Geometric intuition for directional derivatives
Let’s back up a bit. As Hans Ludmark points out in his comment above, the basic definition of the directional derivative in the direction specified by the unit vector $\mathbf u=(u_1,u_2)$ at a point $P=(a,b)$ is via a limit similar to the one from elementary calculus: $${\partial f\over\partial\mathbf u}(a,b)=\lim_{h\to0}{f(a+hu_1,b+hu_2)-f(a,b)\over h}.$$ As you’ve observed, this amounts to taking a vertical slice through the surface and then computing the ordinary derivative of that slice, as illustrated below.

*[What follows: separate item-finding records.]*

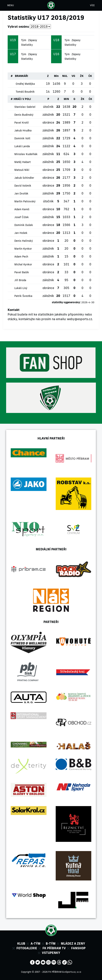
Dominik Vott (22, 138)
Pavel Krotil (22, 123)
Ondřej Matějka (25, 84)
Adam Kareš (22, 209)
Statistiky (27, 45)
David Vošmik (23, 185)
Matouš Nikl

This derivative is, of course, the slope of the tangent line (blue) to the slice at that point. Observe that this line is also the intersection of the tangent plane at that point (grayish blue) with the cutting plane (violet), so we can interpret the directional derivative as the steepness of the tangent plane in a given direction. As you rotate the cutting plane around $P$, the slope of this line changes, reaching a maximum when the two planes are perpendicular, as we’ll see below. (You can also see that this is the case by visualizing cutting a cylinder parallel to the $z$-axis by a plane and imagining what happens to the high point as you move that plane around.)

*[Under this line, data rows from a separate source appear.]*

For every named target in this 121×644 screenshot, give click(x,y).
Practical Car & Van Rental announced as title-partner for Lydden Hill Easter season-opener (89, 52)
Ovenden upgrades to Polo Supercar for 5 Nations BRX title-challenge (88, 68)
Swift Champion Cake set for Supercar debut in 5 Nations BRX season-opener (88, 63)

Let’s say that the tangent plane is given by the equation $\lambda x+\mu y-z=d$ with normal $\mathbf n_t=(\lambda,\mu,-1)$. A normal to the cutting plane is $\mathbf n_c=(-u_2,u_1,0)$, which is just $\mathbf u$ rotated ninety degrees. In $\mathbb R^3$ we can find the direction of the line of intersection via a cross product: $$\mathbf n_t\times\mathbf n_c=(u_1,u_2,\lambda u_1+\mu u_2)$$ and the slope of this line is thus $${\lambda u_1+\mu u_2\over\sqrt{u_1^2+u_2^2}}=\lambda u_1+\mu u_2=(\lambda,\mu)\cdot\mathbf u=\|(\lambda,\mu)\|\cos\phi,$$ where $\phi$ is the angle between the projection of $\mathbf n_t$ onto the $x$-$y$ plane and $\mathbf u$. The slope is therefore maximal when $\phi=0$, i.e., when $\mathbf u$ and the projection of $\mathbf n_t$ point in the same direction, but this happens when the two planes are perpendicular. The maximum value of this slope is $\|(\lambda,\mu)\|$.

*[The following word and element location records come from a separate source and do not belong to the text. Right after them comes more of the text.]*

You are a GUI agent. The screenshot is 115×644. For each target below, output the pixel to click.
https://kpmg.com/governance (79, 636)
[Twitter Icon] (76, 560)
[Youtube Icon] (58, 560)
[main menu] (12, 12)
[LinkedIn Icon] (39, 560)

This is where the gradient of $f$ comes in. If we write the equation of the surface as $F(x,y,z)=f(x,y)-z=0$, then $\nabla F=(f_x,f_y,-1)$ is normal to the surface, so an equation of the tangent plane at $(a,b,f(a,b))$ is $$xf_x(a,b)+yf_y(a,b)-z=af_x(a,b)+bf_y(a,b)-f(a,b).$$ This is exactly in the form analyzed above, with $\lambda=f_x(a,b)$ and $\mu=f_y(a,b)$, so $${\partial f\over\partial\mathbf u}(a,b)=\nabla f(a,b)\cdot\mathbf u$$ with the maximal rate of change given by $\|\nabla f(a,b)\|$.
This seems awfully coincidental, but it’s not. Going back to the plane equation $\lambda x+\mu y-z=d$ above, the coefficients $\lambda$ and $\mu$ are respectively the “$x$-slope” and “$y$-slope,” i.e., the slopes of the intersections with planes parallel to the $x$- and $y$-axes. These slopes are encoded in the normal $(\lambda,\mu,-1)$. For the tangent plane, these slopes are the directional derivatives in the directions of the coordinate axes, also known as the partial derivatives of $f$.